Ica Sadagat is a Filipinx poet and educator based in New York City. Their work considers water, root memory, queer erotics, bodily restitution, and the bounds and boundlessness of textual language, among others. Ica writes to generate and preserve flesh through her own world-making. For more: icasadagat.co.
ire’ne lara silva is the author of three poetry collections, furia, Blood Sugar Canto, and CUICACALLI/House of Song, and a short story collection, flesh to bone, which won the Premio Aztlán. She and poet Dan Vera are also the co-editors of Imaniman: Poets Writing in the Anzaldúan Borderlands, a collection of poetry and essays. ire’ne is the recipient of a 2017 NALAC Fund for the Arts Grant, the final recipient of the Alfredo Cisneros del Moral Award, the Fiction Finalist for AROHO’s 2013 Gift of Freedom Award, and the 2008 recipient of the Gloria Anzaldúa Milagro Award. ire’ne is currently working on her first novel, Naci, and a second collection of short stories, the light of your body. Website: irenelarasilva.wordpress.com
Mai Tran is a Vietnamese-American writer from California. Her work has appeared in Mr. Beller’s Neighborhood and The Financial Diet, and she is currently waitressing and living in Brooklyn. You can find her on Twitter or Instagram @maiittran.

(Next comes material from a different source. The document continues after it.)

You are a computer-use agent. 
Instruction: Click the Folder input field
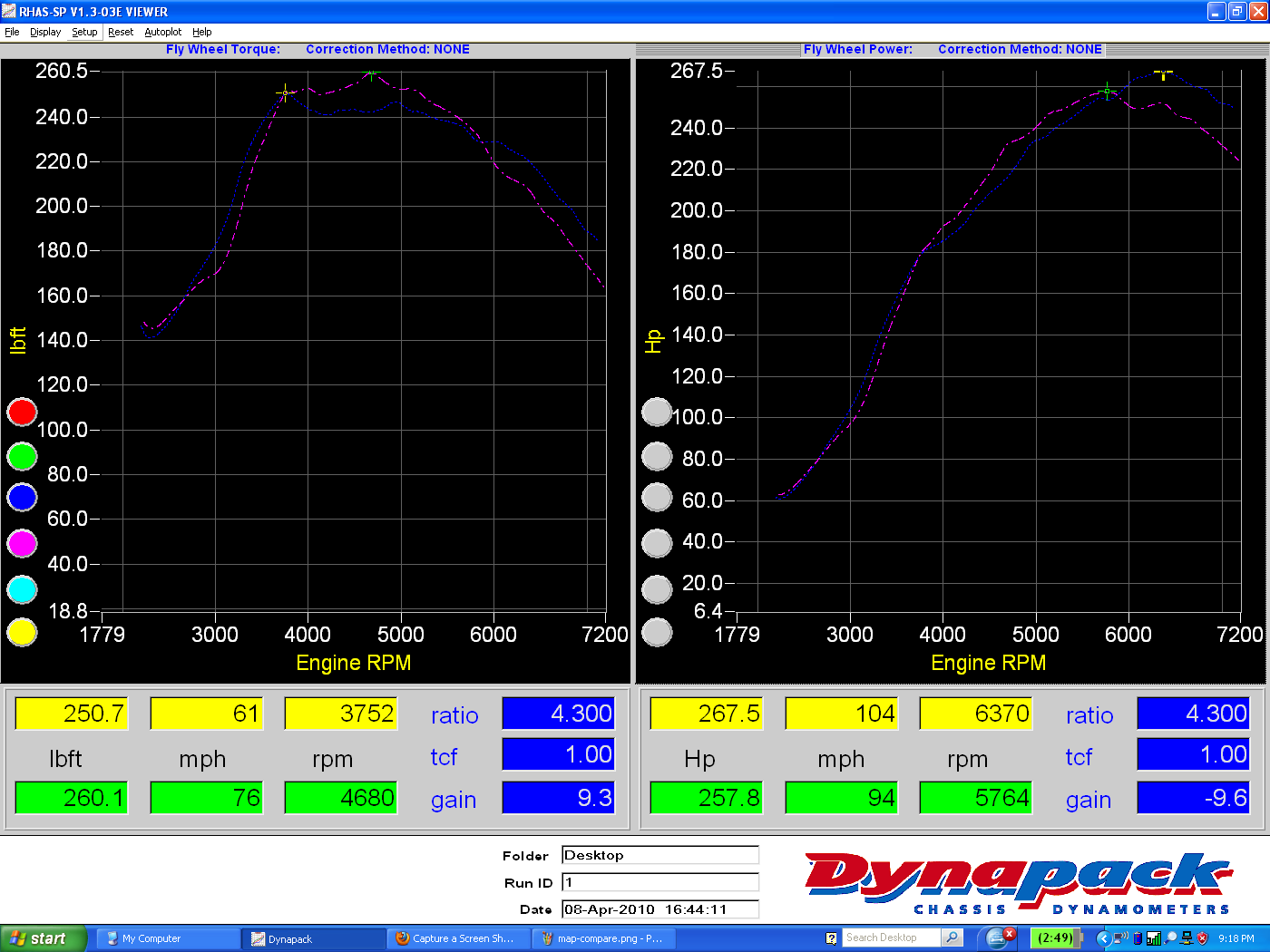pos(659,855)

Lisbeth White is a poet, expressive arts therapist and elemental healer. Her work has been published or is forthcoming in Obsidian: Literature & Arts in the African Diaspora, The Rumpus, Kweli, Fire and Rain: Ecopoetry of California, and elsewhere. In both her creative and healing work, she explores and celebrates the poignant and potent relationships between Black women of color and the natural world.